• _YOUR GOAL_: An exact reprint of every record below is required, with the pictures left out.

• _Saved data entries_:
_ _ _ _ _

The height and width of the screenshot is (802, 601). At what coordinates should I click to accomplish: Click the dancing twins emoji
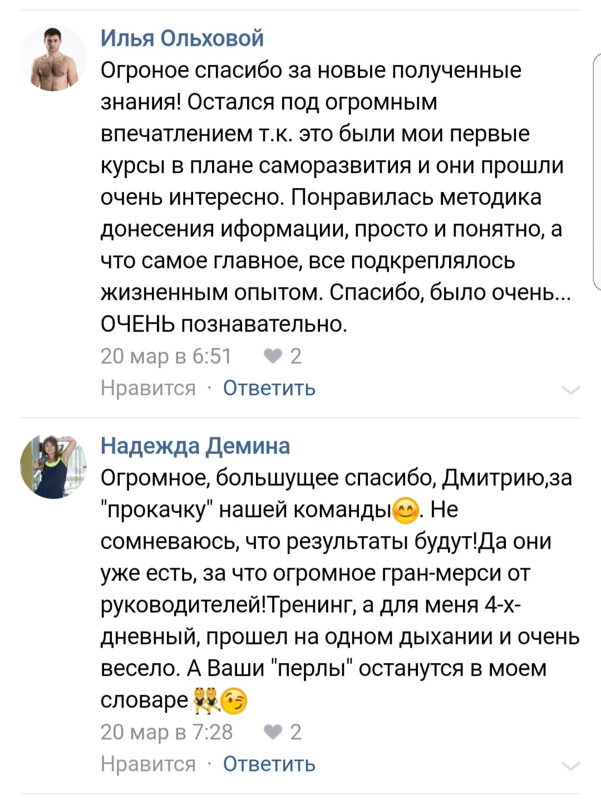205,701
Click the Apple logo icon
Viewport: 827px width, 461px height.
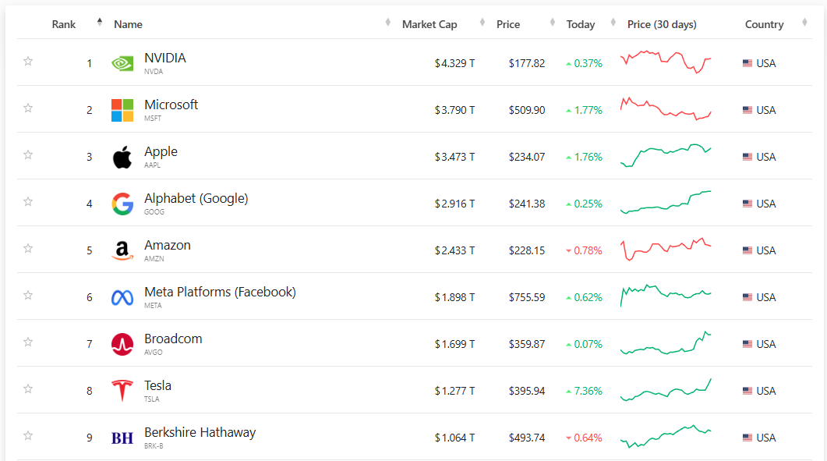(122, 157)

_ _ _ _ _

• _WRITTEN RESPONSE_:
The height and width of the screenshot is (802, 601). At what coordinates should I click to accomplish: Click the dancing twins emoji
205,701
Click the Apple logo icon
Viewport: 827px width, 461px height.
(122, 157)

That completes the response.